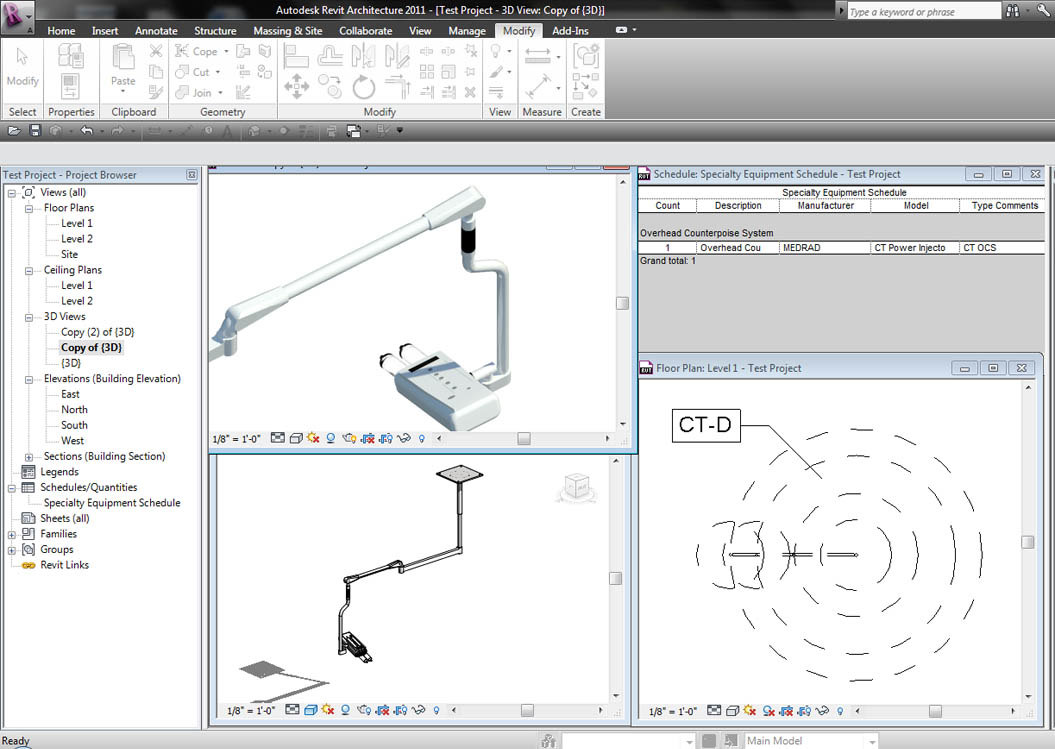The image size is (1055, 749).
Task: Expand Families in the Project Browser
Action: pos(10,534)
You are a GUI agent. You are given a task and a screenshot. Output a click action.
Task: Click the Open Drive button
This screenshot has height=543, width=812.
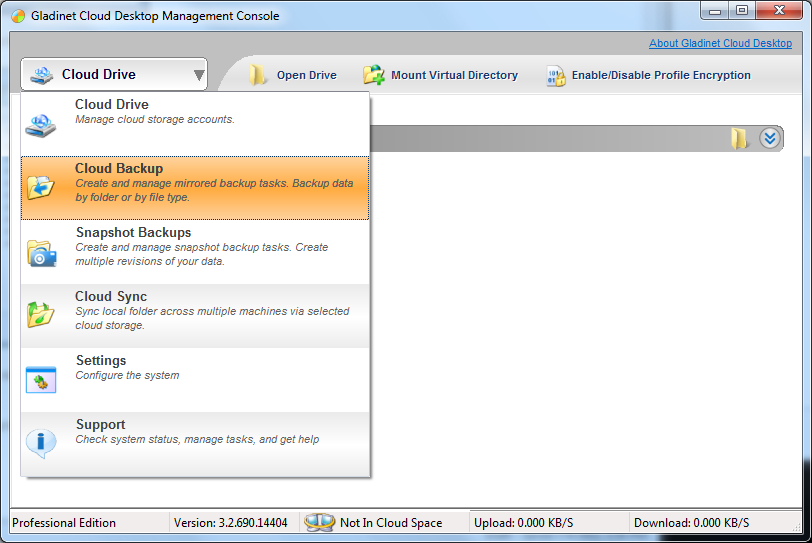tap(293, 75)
·····
● **TO DO**:
Only what runs from the line holding "Task: Click the Open Drive button" through the end of the entries above is to be given again, exactly, with every picture omitted.

● **COMPLETED EXERCISE**:
Task: Click the Open Drive button
This screenshot has height=543, width=812.
tap(293, 75)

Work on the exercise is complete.